Attorney General Douglas F. Gansler asked his Democratic rivals Tuesday to keep third-party spending out of the race for governor, pointing to other states where such agreements are said to have cut down on negative attack ads.
Gansler's call for a "clean" primary campaign would exclude advertisements paid for by political action committees, unions and special interests — a call so broad that it would exclude several of the powerful groups that have endorsed his competitors.
Gansler's "Candidate's Pledge," modeled after an agreement last year between Republican then-Sen. Scott Brown and Democratic challenger Elizabeth Warren in Massachusetts, includes fines for candidates when outside groups sponsor ads on their behalf.
"It is easy to talk about reform; the test is — are you willing to do something to keep outside money out of Maryland?" Gansler said in a statement.
Transparency advocates praised Gansler's call against so-called "dark money" and other independent expenditures, but it received a lukewarm response from the other Democrats contending to succeed term-limited Gov. Martin O'Malley.
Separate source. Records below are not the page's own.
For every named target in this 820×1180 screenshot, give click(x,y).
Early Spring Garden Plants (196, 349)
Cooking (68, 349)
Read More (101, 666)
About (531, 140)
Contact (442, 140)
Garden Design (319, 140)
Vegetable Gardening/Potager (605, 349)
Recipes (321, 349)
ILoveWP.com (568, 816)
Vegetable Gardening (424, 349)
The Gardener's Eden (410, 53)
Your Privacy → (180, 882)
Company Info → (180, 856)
Lt. Gov. Anthony G. Brown said through a spokesman he could run a clean campaign without such a deal. A spokesman for Del. Heather Mizeur of Montgomery County asked why Gansler wanted to negotiate such a pledge in public.
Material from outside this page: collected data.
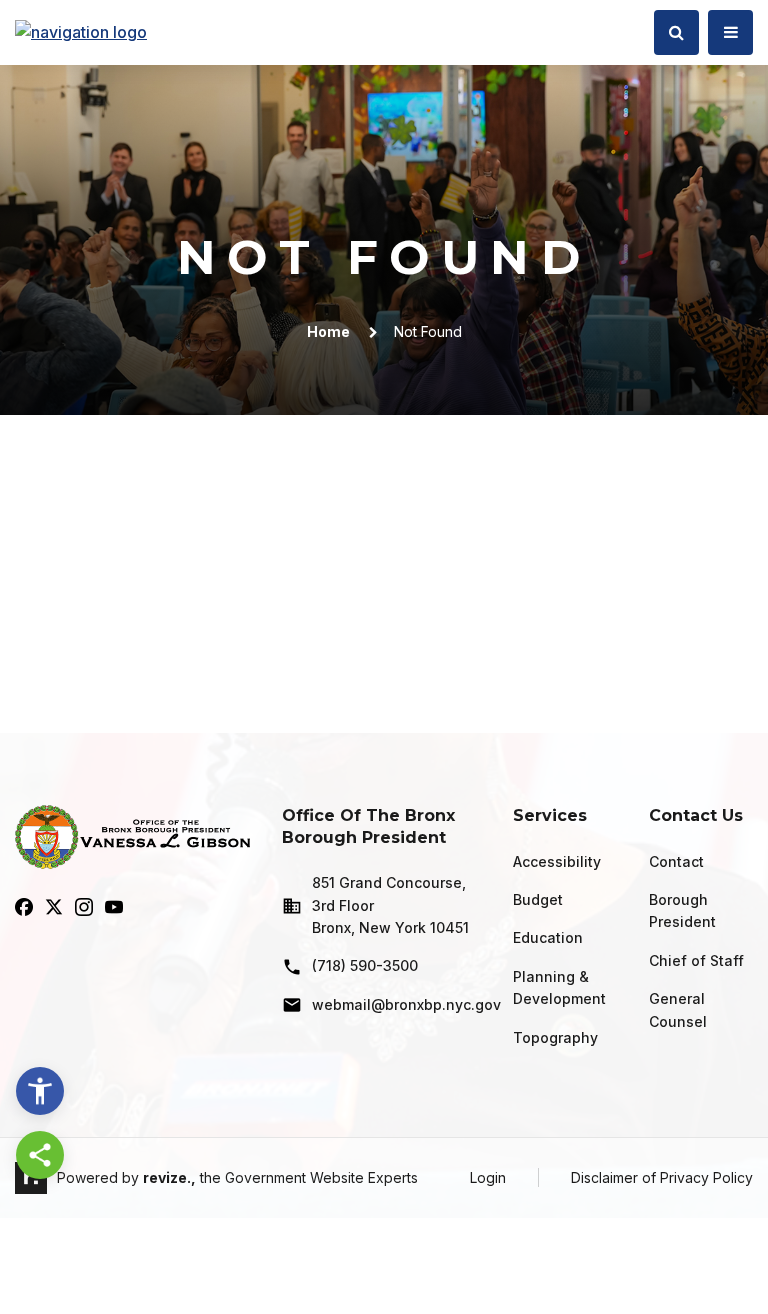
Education (548, 937)
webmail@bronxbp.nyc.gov (396, 1004)
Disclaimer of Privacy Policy (662, 1177)
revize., (169, 1177)
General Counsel (678, 1009)
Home (328, 331)
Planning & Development (559, 987)
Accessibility (557, 861)
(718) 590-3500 (365, 965)
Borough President (682, 910)
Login (488, 1177)
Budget (538, 899)
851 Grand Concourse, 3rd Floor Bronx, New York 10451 (390, 905)
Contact (676, 861)
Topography (555, 1037)
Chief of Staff (696, 960)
"We first found this out through the press," Mizeur spokesman Steven Hershkowitz said. "If he wants to reach out to us, we are happy to talk."
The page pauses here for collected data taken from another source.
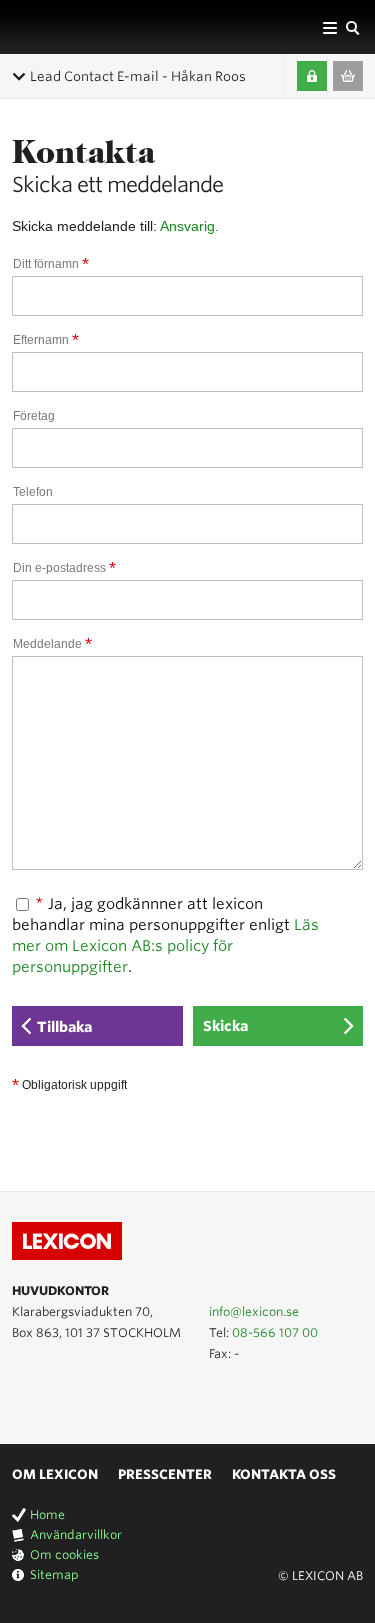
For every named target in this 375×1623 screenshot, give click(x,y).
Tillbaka (64, 1027)
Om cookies (64, 1554)
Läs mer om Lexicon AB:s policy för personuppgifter (165, 946)
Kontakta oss (284, 1474)
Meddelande (52, 644)
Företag (34, 416)
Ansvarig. (189, 226)
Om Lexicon (55, 1474)
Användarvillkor (76, 1534)
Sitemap (54, 1574)
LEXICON (63, 27)
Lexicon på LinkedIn (53, 1398)
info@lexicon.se (254, 1311)
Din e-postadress (64, 568)
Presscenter (165, 1474)
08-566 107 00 (275, 1332)
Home (47, 1514)
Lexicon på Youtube (24, 1398)
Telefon (33, 492)
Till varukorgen (348, 76)
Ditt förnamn (51, 264)
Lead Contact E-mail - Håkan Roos (138, 76)
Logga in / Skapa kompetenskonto (312, 76)
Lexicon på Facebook (82, 1398)
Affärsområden (330, 27)
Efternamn (46, 340)
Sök (352, 27)
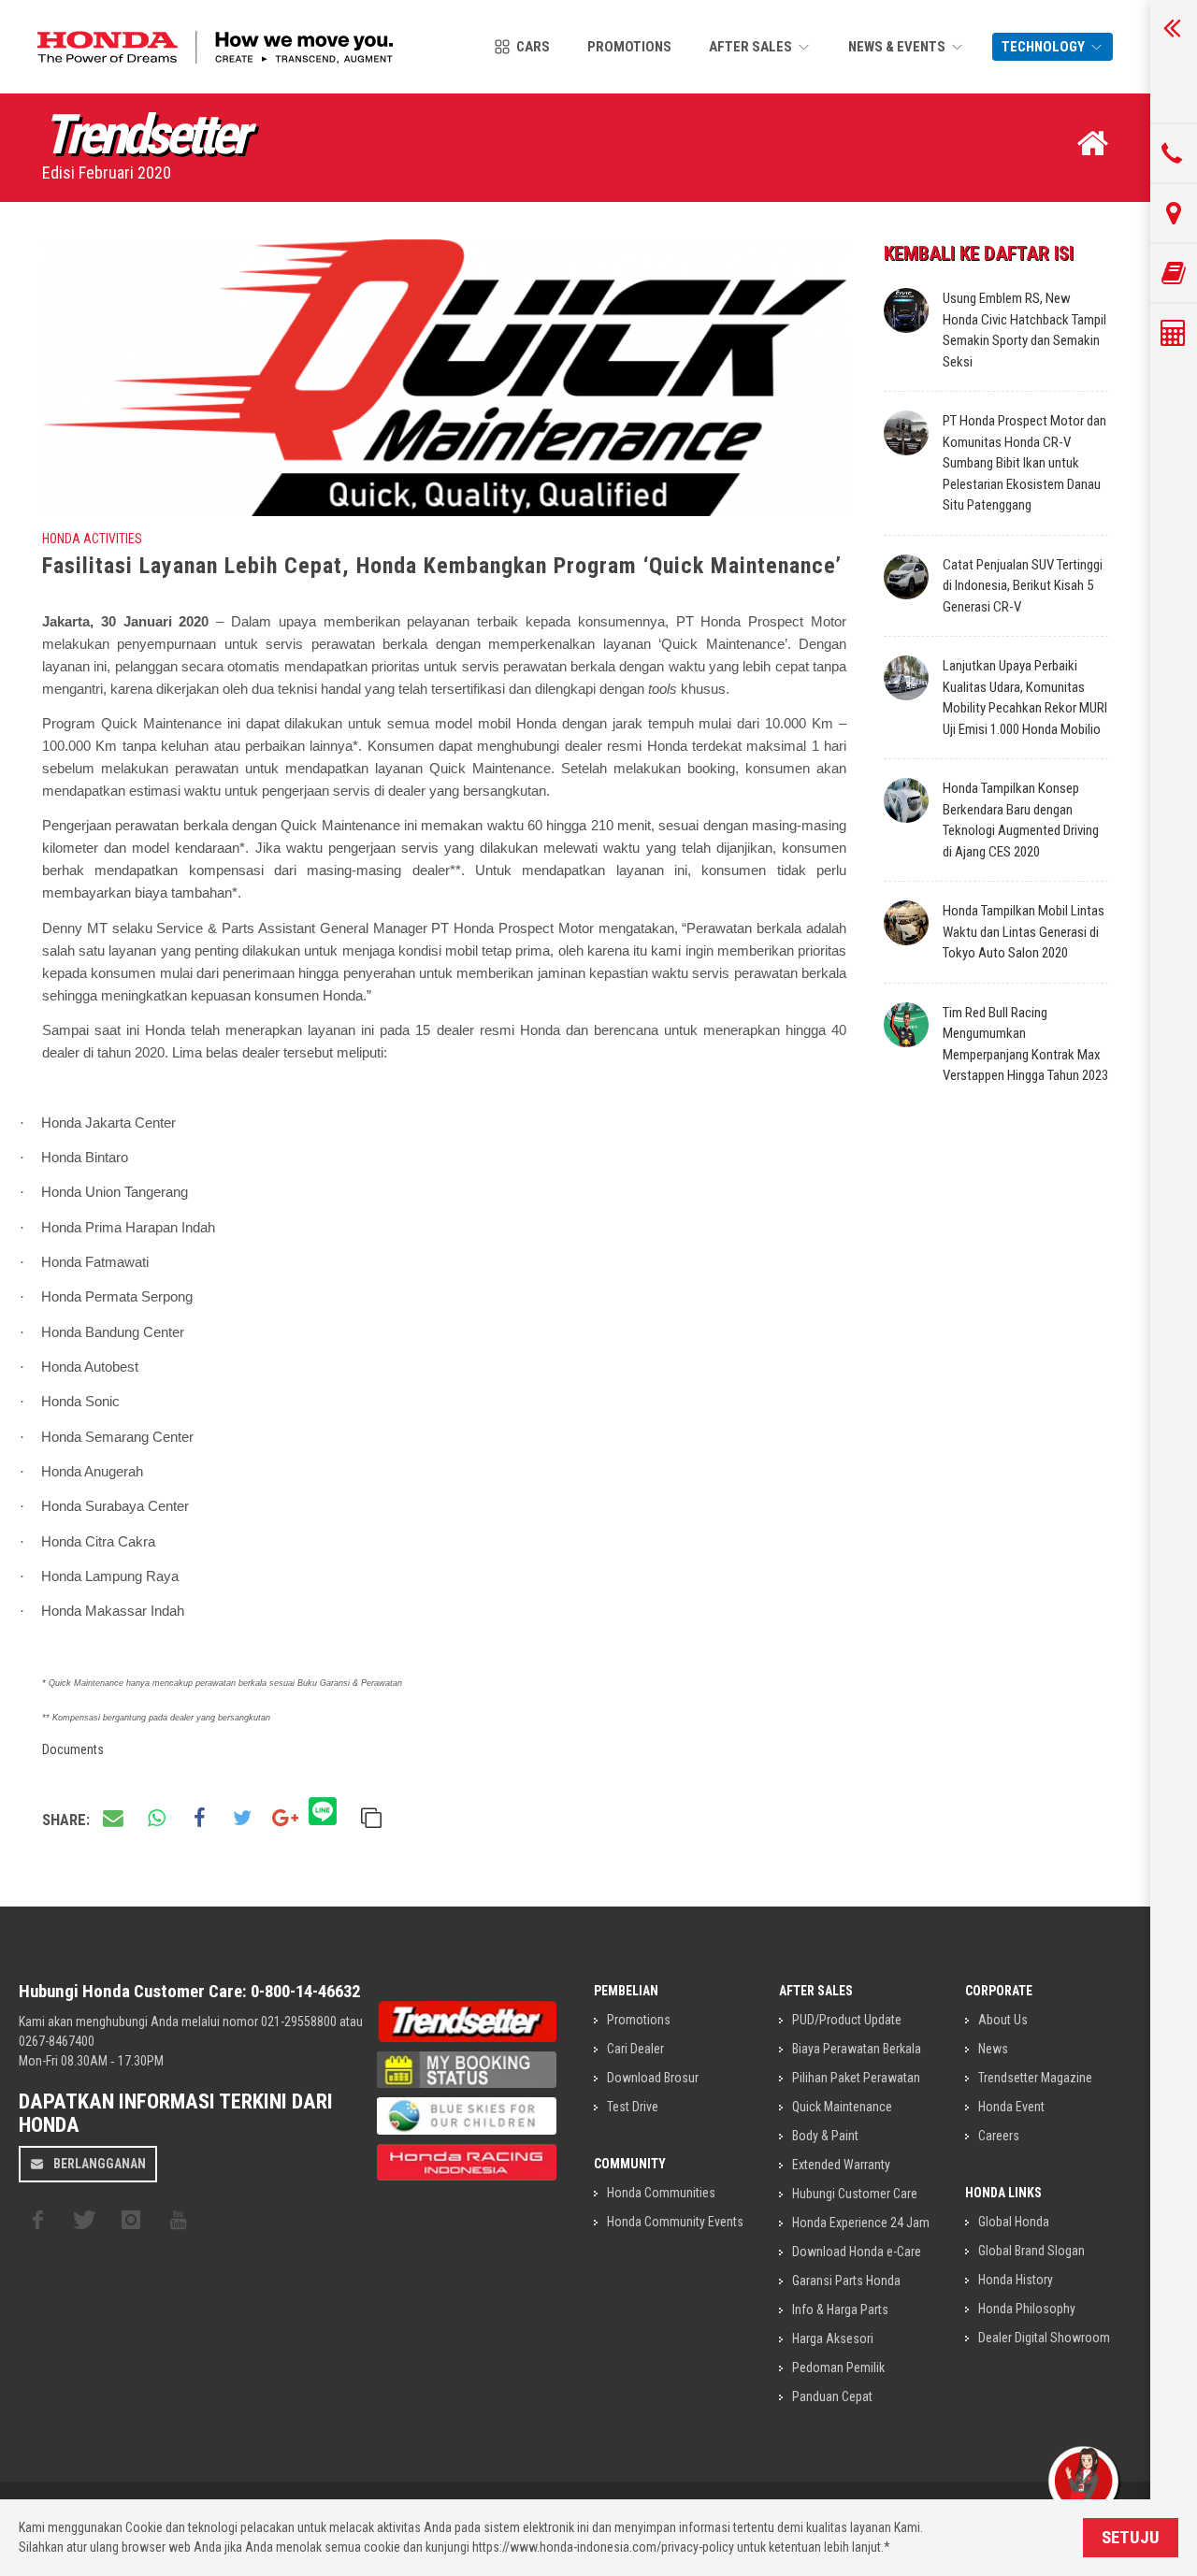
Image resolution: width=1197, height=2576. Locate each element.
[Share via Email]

Brown and Mizeur have been endorsed by political action groups that could funnel cash into the race outside the contribution limits that candidates' fundraisers must observe. Campaigns cannot coordinate with groups that make such "independent expenditures," but they can benefit from their content.
Gansler, meanwhile, began the year with $5 million in his campaign account, a significant advantage on his rivals.
Such pledges have been executed to varying degrees of success across the country, but this is the first proposal suggested in Maryland.
"You really need to have agreement between the candidates — at least the front-runners — for it to really work," said Pam Wilmot, executive director of Common Cause Massachusetts, which studied the impact of the Brown-Warren pact on the 2012 Senate race there.
"What we found was that negative advertising was roughly half of what it was elsewhere," Wilmot said. "The candidates had to be responsible for the negative ads, so they were less deceptive."
In Maryland, Common Cause's state director, Jennifer Bevan-Dangel, said the group would urge the other candidates to agree to a pledge. But she added that such agreements tend to be most successful when negotiated behind closed doors.
Mizeur has been endorsed by the Women's Campaign Fund, which has a political action committee, and the Blue American political action group. Brown has dominated labor endorsements so far, gathering support from the state's teachers union and the AFL-CIO and adding the AFSCME council representing state workers Tuesday.
A leader from the state's teachers union said Gansler was moving to silence the teachers' voice a month after courting their endorsement.
"We're not getting the $100,000 checks from individuals through shadow organizations," said Sean Johnson, who helps lead the Maryland State Education Association's political action committee. "We're talking about the $3 taken every pay period from our members."
The union has about $1.5 million to spend in the next election.
Gansler's proposed pledge would require candidates to pay 50 percent of the cost of airing an independent or third-party advertisement to a charity of the other candidates' choice.
Observers said Gansler's proposal would allow him to curtail spending by his opponents while presenting himself as an outsider championing transparency.
"You've got a lot of outside groups that have supported Anthony Brown, unions in particular, that could bring in a lot of money," said Todd Eberly, professor of political science at St. Mary's College. "Gansler and Brown may be evenly matched, but if you factor in all of the outside money … Gansler could absolutely be drowned by outside money being spent on Brown's behalf."